**Exercise materials:**
Content starts
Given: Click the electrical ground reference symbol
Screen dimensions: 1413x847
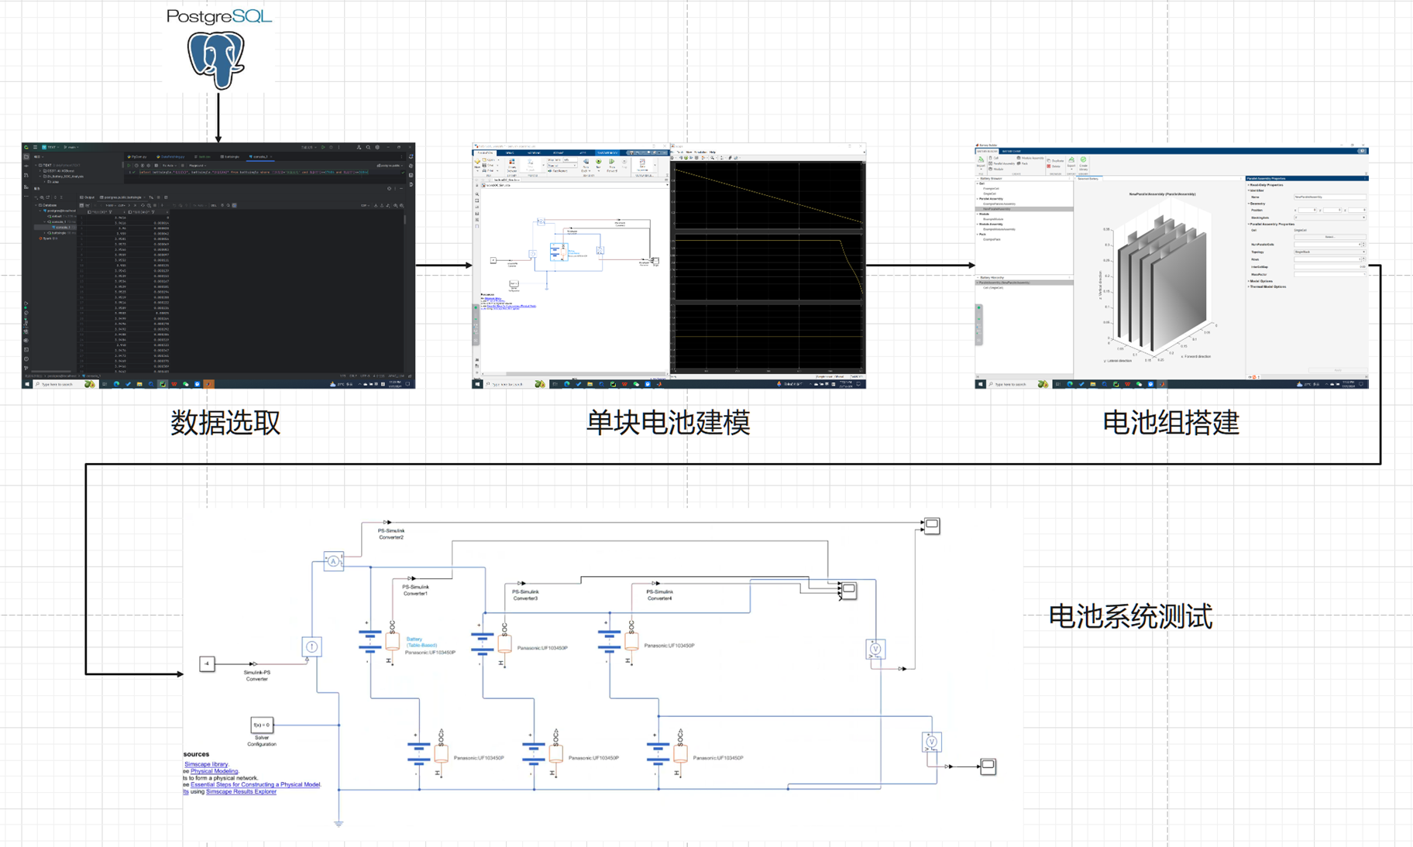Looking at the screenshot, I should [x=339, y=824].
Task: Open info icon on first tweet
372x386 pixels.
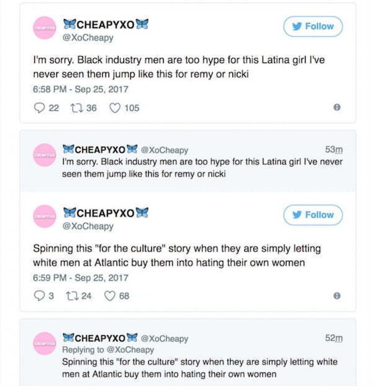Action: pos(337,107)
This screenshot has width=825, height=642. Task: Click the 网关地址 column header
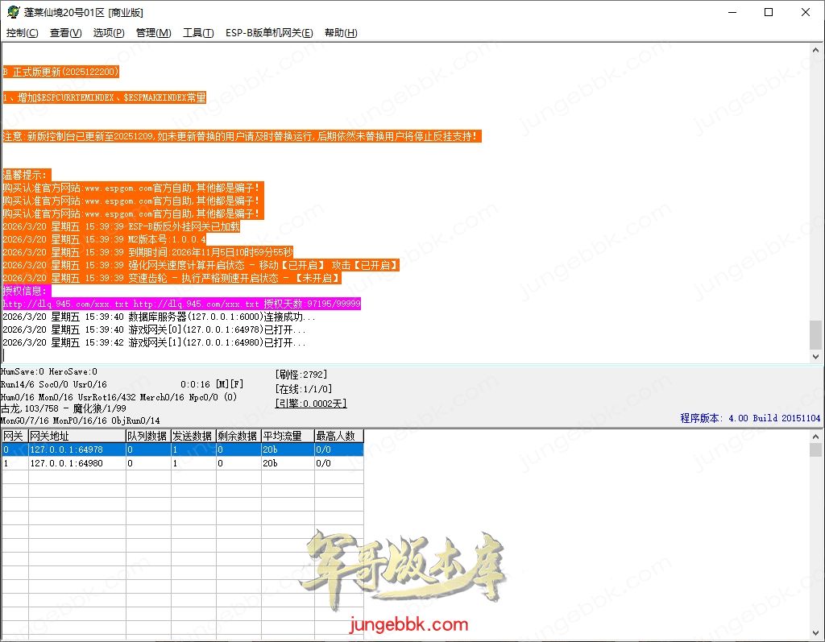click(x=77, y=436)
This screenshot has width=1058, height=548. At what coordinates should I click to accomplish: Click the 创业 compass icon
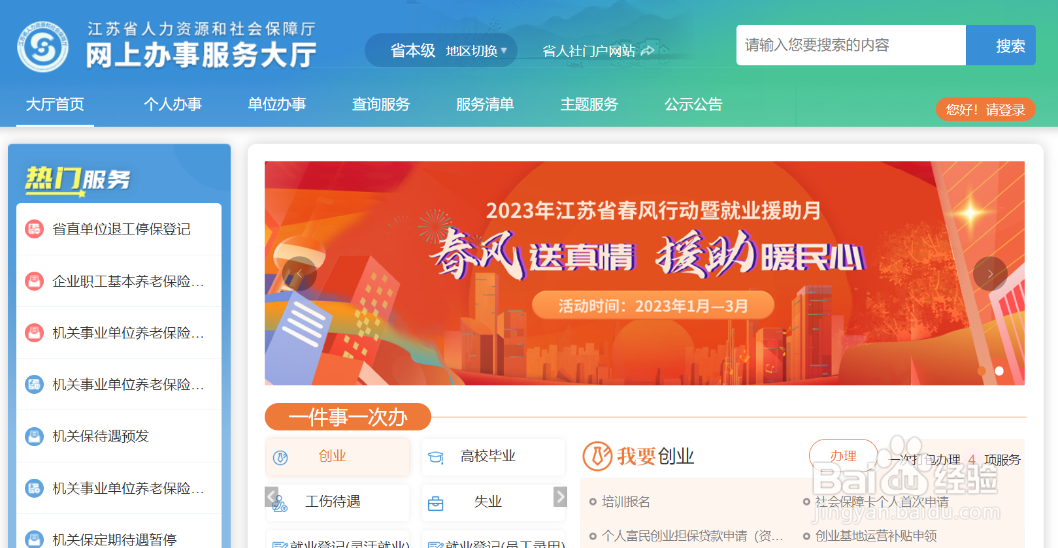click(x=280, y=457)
Content ends
Each entry, word for word, belongs in your answer; each picture does not.

**Response area:**
Given: Click the electrical ground reference symbol
Screen dimensions: 1413x847
Looking at the screenshot, I should [x=339, y=824].
Task: Open info icon on first tweet
372x386 pixels.
Action: pos(337,107)
This screenshot has width=825, height=642. Task: Click the 网关地址 column header
click(x=77, y=436)
This screenshot has width=1058, height=548. At what coordinates should I click to accomplish: Click the 创业 compass icon
click(x=280, y=457)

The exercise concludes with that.